Zusak: I’ve wondered about this—I’ve had plenty of time to think about it. I’m really struggling, still, with this new book, and I’ve written 90% of it, but I still can’t quite get over the line. It’s a very different book. It’s almost like a marriage of all the books I’ve written, to become one book. Sometimes I think if The Book Thief hadn’t been so successful, I would’ve written it by now, because I maybe would have had more time. The Book Thief has taken time over the years, just with going away and doing things like this.

But part of me thinks it would have taken me this long, anyway. I remember early on when I started writing, I wrote two manuscripts. The first one was rejected by five publishers. This was when I was 18. I wrote the second one, also when I was 18, and I didn’t send that one off because I thought it was too much like the first one. I thought if the first one didn’t get published, that one’s not going to get published. After that, for about three years, I couldn’t get anything written. I couldn’t finish anything, and I was admonishing myself saying, “You’re lazy; you’ve got no drive, no hunger. What’s wrong with you?” And I realized that in those three years, I was still learning a lot. I hadn’t found the voice that I was after. I hadn’t found my own voice. You go through these growth periods, and I think that’s what’s happened in the last 10 years. I’m a completely different person than the person who wrote The Book Thief. And this is also the scary thing—I’m a different person to the one who started Bridge of Clay eight, nine years ago.

You go back to the beginning, which is part of the process of how I write all the time, and you’re not the same person who wrote that beginning. In this case, I think there’s definitely an apprehension because of what’s happened on The Book Thief. At the end of the day, when you sit down to write, you forget about all that. I think it’s just been a really problematic book. Now I just really want to finish it so I can also start something new, and have that feeling again of writing something fresh. I’ve got to get it done this year, or else I’ll probably finally have to set it aside.
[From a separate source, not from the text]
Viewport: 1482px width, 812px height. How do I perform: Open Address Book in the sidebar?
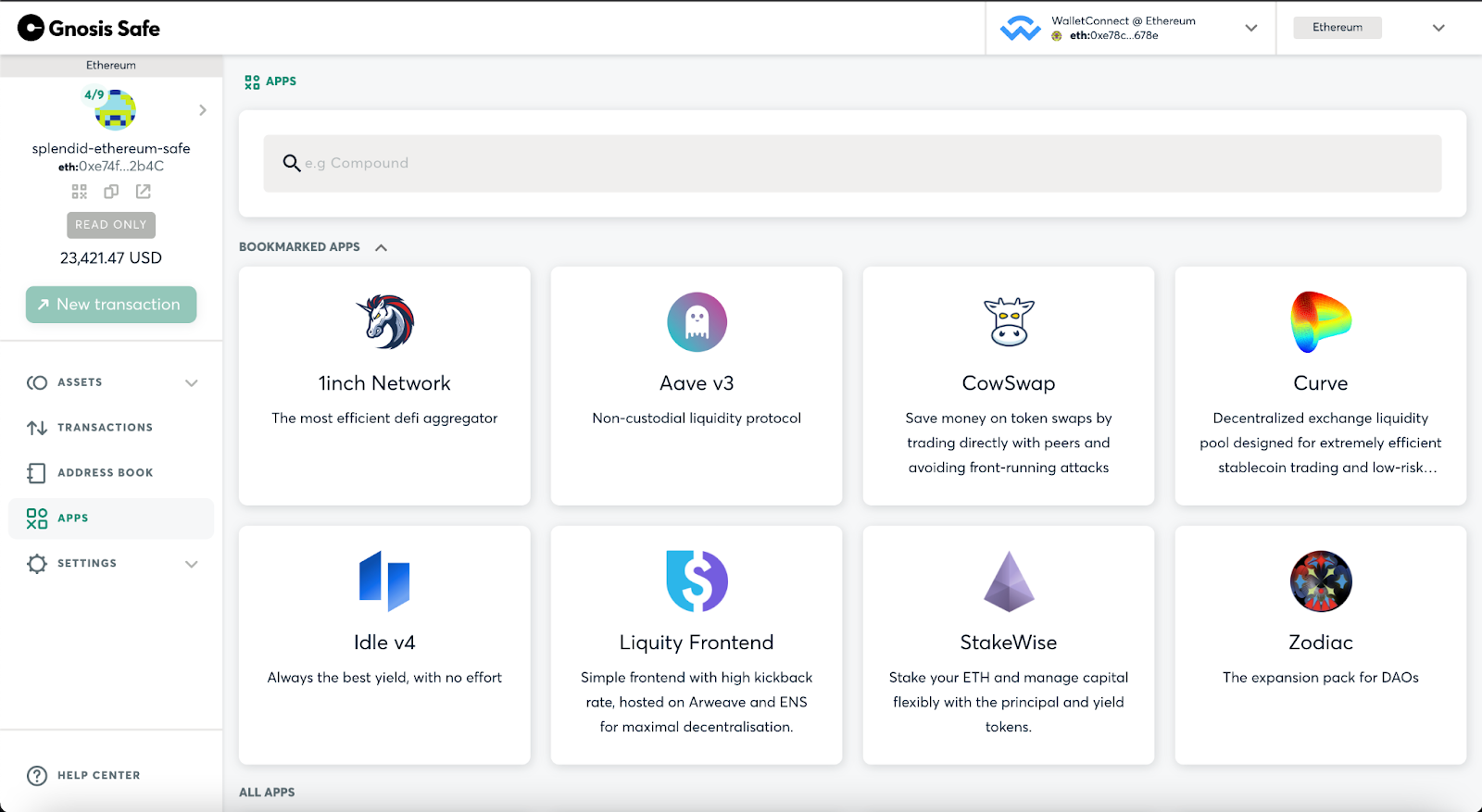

Paste: Do you already have an idea of the book you’d write after Bridge of Clay?

Zusak: I’ve got a few different ideas of certain things I want to do. I’m starting to get the first ideas for another novel, but it’s just those first few sparks. I’m interested in where that could take me. I’ve often said that I’m really lucky in that I’ve written four books that really mean something to me, and one book means everything to me, which is The Book Thief. Going back to the previous question, I think sometimes you write a book that means everything to you and you want to do that again. This book really does mean everything to me—this new one—but I think I’ll be happy to go back and write a book that means something to me after this one. But you can’t be sure.

The novel I have in mind is, possibly, more ambitious than anything I’ve ever done. We’ll just have to see what happens when I’m done. People say, “Geez, you’re going to take a big break after writing this book.” I say, “No, I’m going to start writing the next one straight away.” That will be how I celebrate; just to write something new again.